In this study, we have proposed EgoDiet, a passive dietary monitoring system that uses AI and wearable technology to facilitate dietary assessment. We found that the system shows potential in reducing error rates in dietary assessment compared to traditional methods, suggesting it could be a promising alternative for monitoring dietary intake. Given the link between diet, non-communicable diseases, and associated health risks, there is a necessity for reliable methods to monitor dietary intake. The inaccuracies in reporting dietary intake based on the current self-reporting methods significantly undermine the integrity of various research outcomes, ranging from clinical trials and epidemiological studies in evaluating the impact of nutritional policies. Moreover, the burdens associated with the requirement to self-report diet on multiple occasions can affect eating behaviour, study recruitment, and importantly, subsequent retention, thus biasing participant demographics. However, there are a few methods available nowadays that can accurately monitor dietary intake for individuals in their own environments.

With EgoDiet, we addressed several challenges in the field of dietary assessment such as self-reporting bias and participant burden. In terms of practicality, EgoDiet enables dietary assessment using low-cost passive wearable cameras, which minimise the burden and technical requirements for dietary information collection and analysis. Our empirical analysis comprises three phases, including an initial controlled environment testing phase, followed by Study A (conducted in London) and Study B (conducted in Ghana).

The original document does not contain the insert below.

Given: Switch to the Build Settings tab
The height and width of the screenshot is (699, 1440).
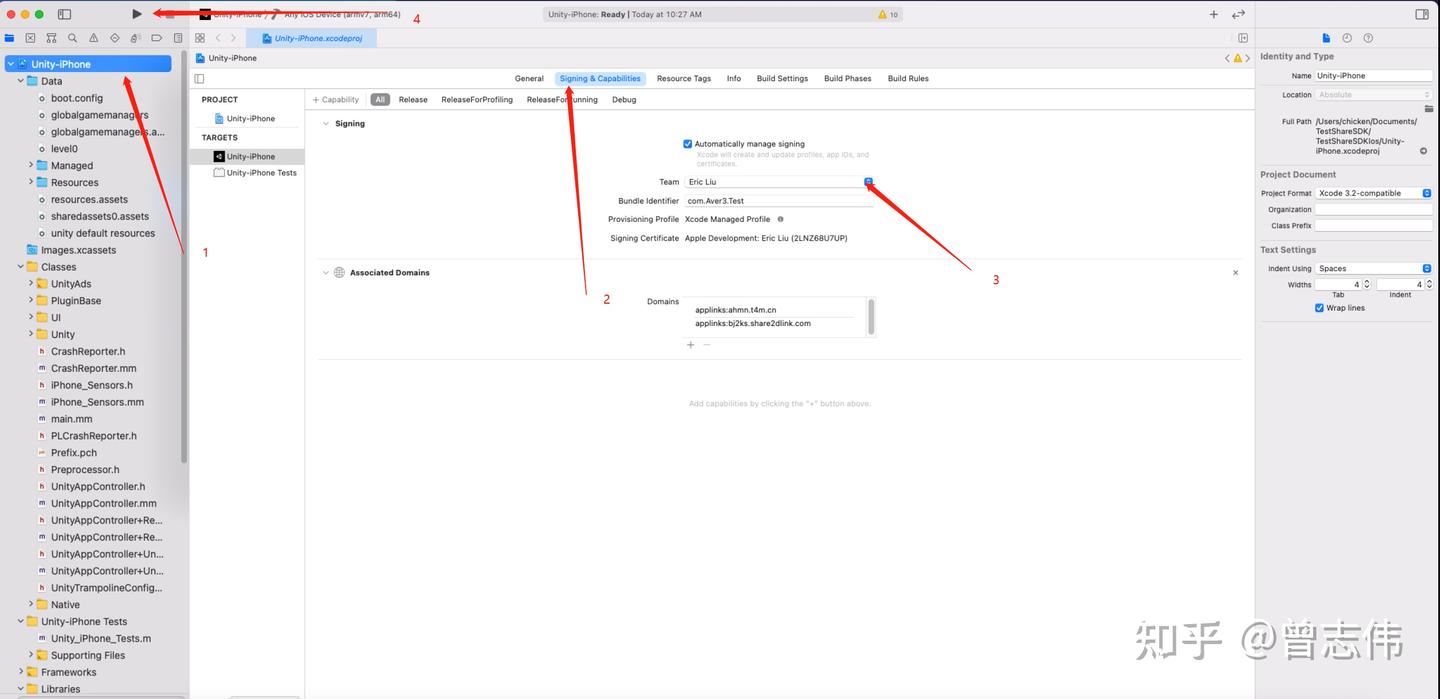Looking at the screenshot, I should (782, 78).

The controlled environment testing phase allowed us to assess the system’s performance under optimal conditions, establishing the accuracy and consistency of EgoDiet’s core functionalities. Building upon these foundational results, in Study A, we found that the error rate when using the AI-powered EgoDiet approach was 31.9% for portion size estimation, whereas with traditional dietary assessment by dietitians using visual estimation, the error rate was higher, at 40.1%. In Study B, we compared EgoDiet with another traditional method, the 24HR. The results show that the error rate for EgoDiet was 28.0%, while the error rate for the 24HR method was slightly higher, at 32.5%. These comparative analyses show the potential of passive wearable technology in capturing dietary intake information. Notably, traditional dietary assessment techniques, predominantly reliant on self-reporting mechanisms such as 24HR and food frequency questionnaires, have been noted for their difficulties in achieving high levels of precision. Previous studies26,27 have highlighted the significant challenge of under-reporting, with rates reaching up to 59%, raising concerns about the reliability of these conventional methods. Besides, with our technology, dietitians are not required to conduct structured interviews to gather information on food types and portion sizes, which can reduce their workload, especially during large-scale dietary assessments. Furthermore, the cost of wearable cameras is comparable to conducting a single 24HR. As cameras are mass-produced, the cost can become even more favourable. Additionally, the reusability of cameras offers an additional cost advantage for our technology. The use of low-cost wearable cameras, which can be distributed and used by multiple participants simultaneously, also accelerates the speed of data collection.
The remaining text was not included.